You’ve heard that in love relationships, opposites do attract, and that’s probably true. People who are different than us (in temperament especially) fascinate us. But a relationship with opposites can be tumultuous, too.
When we talk about opposites attracting, we’re not talking about you (a nice guy) being attracted to a bad girl, although that can certainly happen. You might find a bad girl attractive because she has a devil-may-care attitude, seems very mysterious or has a very naughty streak.
That’s fine, but you have to ask yourself if you really want someone who’s that far on the spectrum of behaviors and beliefs as you. As exciting as that might seem, the combination of you and a bad girl is most likely doomed.
So, back to the question “Do opposites really attract?” If you end up with someone who is very, very different from you, you’re probably not going to be happy in the long run. But if you choose someone who is very much the same, it will probably be the same story because you’ll both become bored.
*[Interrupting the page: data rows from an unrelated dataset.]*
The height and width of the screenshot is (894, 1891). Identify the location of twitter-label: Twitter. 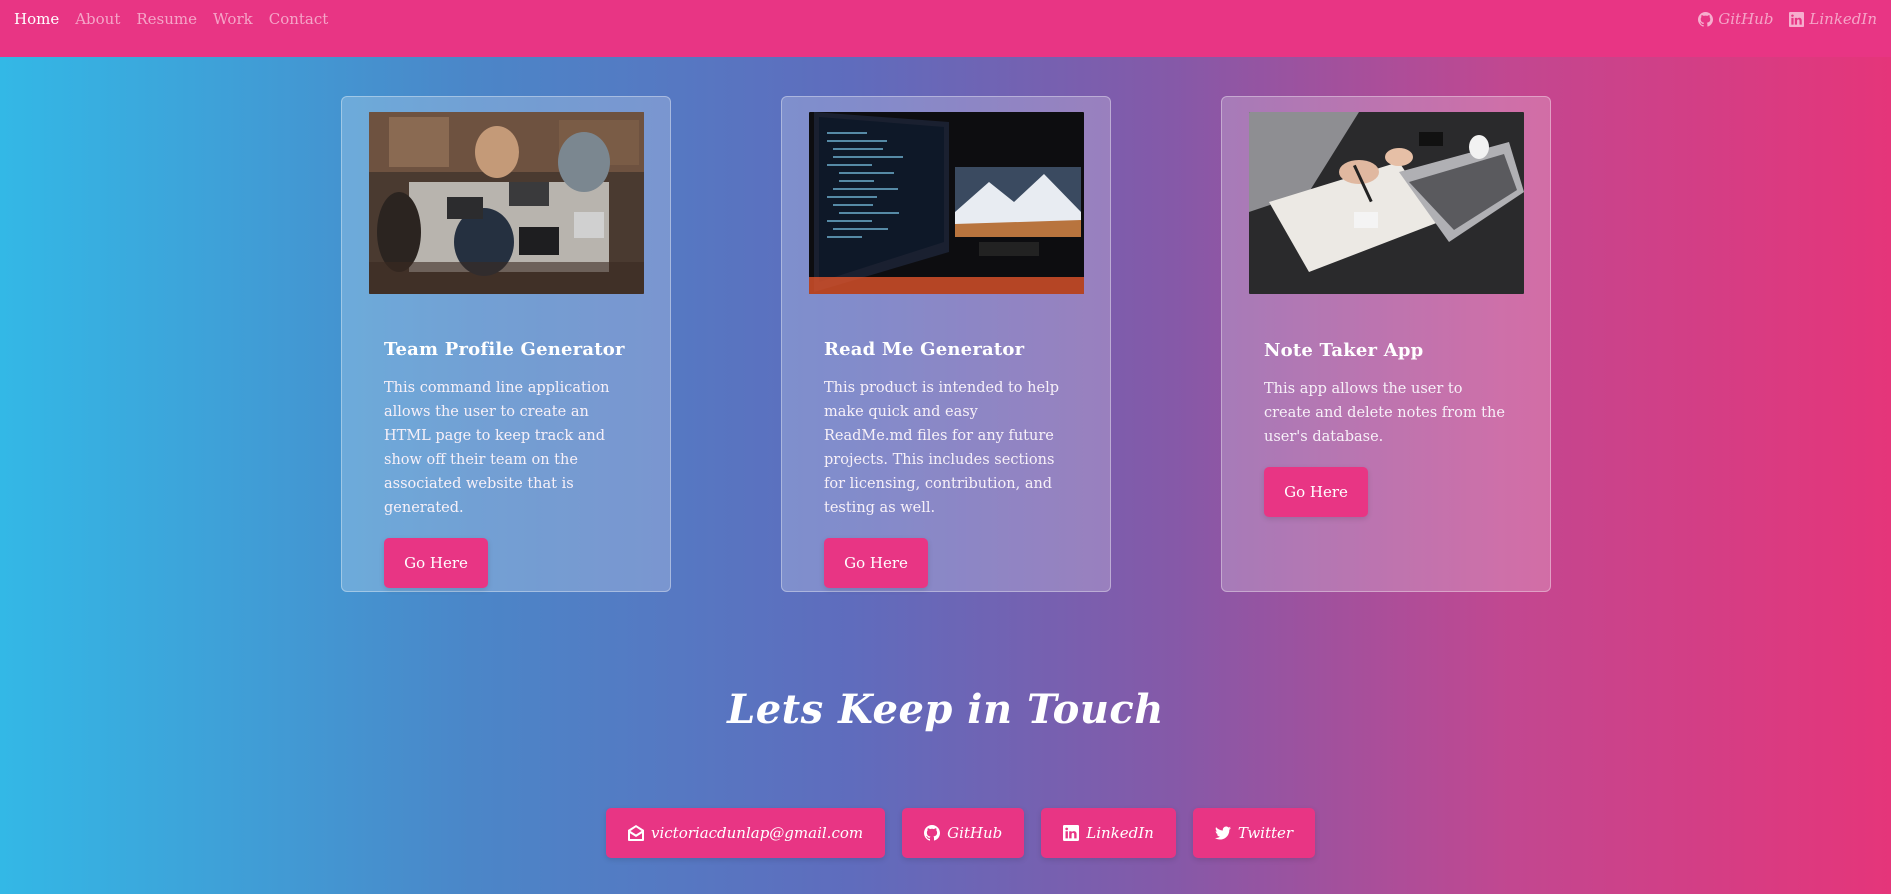
(1266, 833).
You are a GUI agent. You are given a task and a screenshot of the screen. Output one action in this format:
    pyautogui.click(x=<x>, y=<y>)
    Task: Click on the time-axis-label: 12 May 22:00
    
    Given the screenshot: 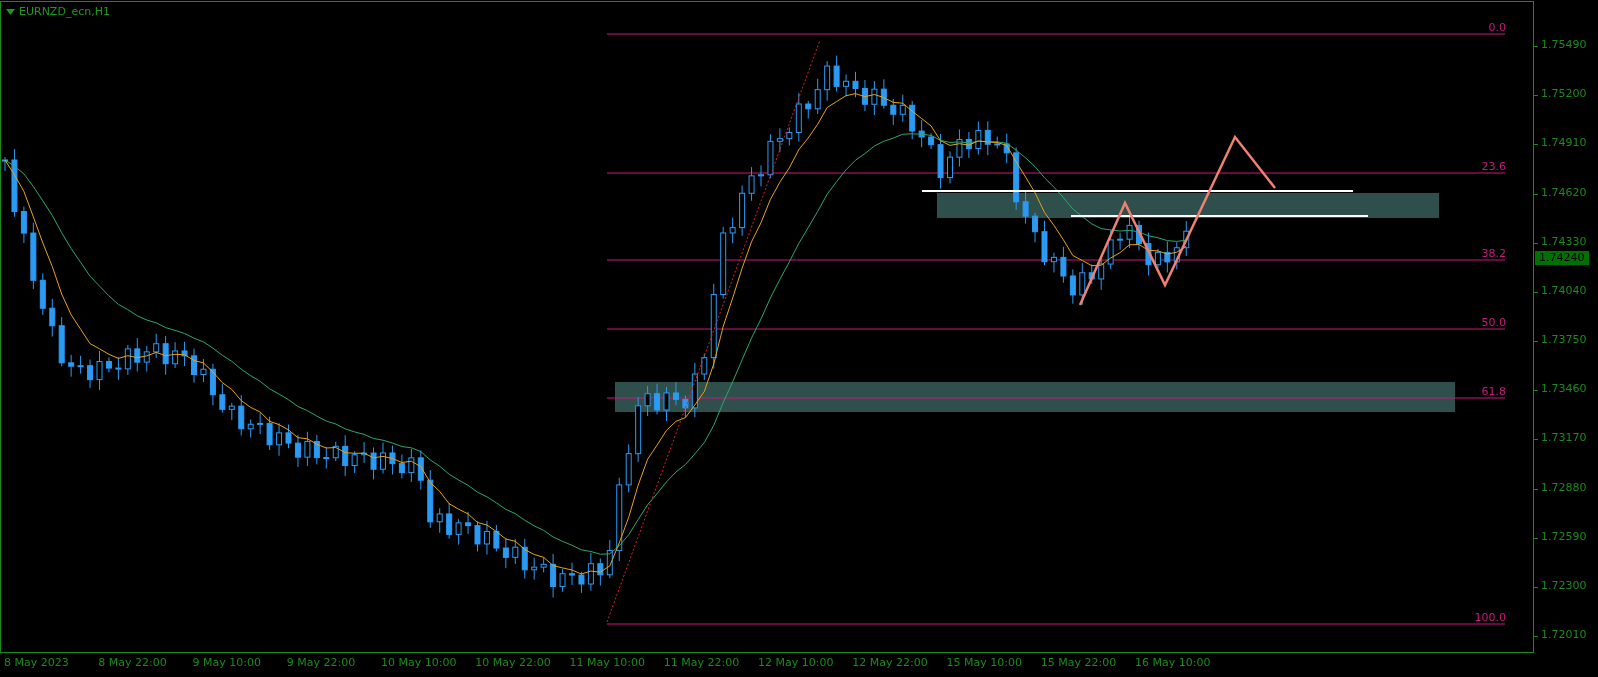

You have to have enough differences in your personalities, interests, temperaments, and desires to keep things exciting and balanced, but not so many differences that it causes a lot of grief.
Look for a girl who’s similar to you when it comes to your core values and beliefs, such as opinions about having children. If you have comparable views about spirituality, politics and so forth, this helps, but it’s not a prerequisite as long as it doesn’t cause arguments that are insurmountable.
Personality-wise, if you’re very quiet and reserved, a more outgoing personality might compliment yours – as long as you don’t annoy each other too much. Likewise, if she’s a bit daring (does she have a tattoo on her shoulder?), and you would like to be a bit more daring, she might bring that quality out in you.
What about interests? You should definitely share some interests because in the long run, these are the things that create bonds. You don’t have to love everything she does or vice versa, but there should be some overlap.
And you can learn new things from each other this way. You may actually find that you like the ballet (sure, it’s a long shot), and she may find that she loves hockey. Balance is the key here.
You can’t have someone just like you and you can’t have someone who is your polar opposite. Either way, you’ll both end up tired of each other and very frustrated. Instead, see where the differences, similarities and overlaps are.
Can you tolerate your differences and even learn something new? Are your similarities significant enough to create lasting bonds? This is your answer. Find a great girl who’s like you, but at the same time isn’t. That’s where your perfect match lies.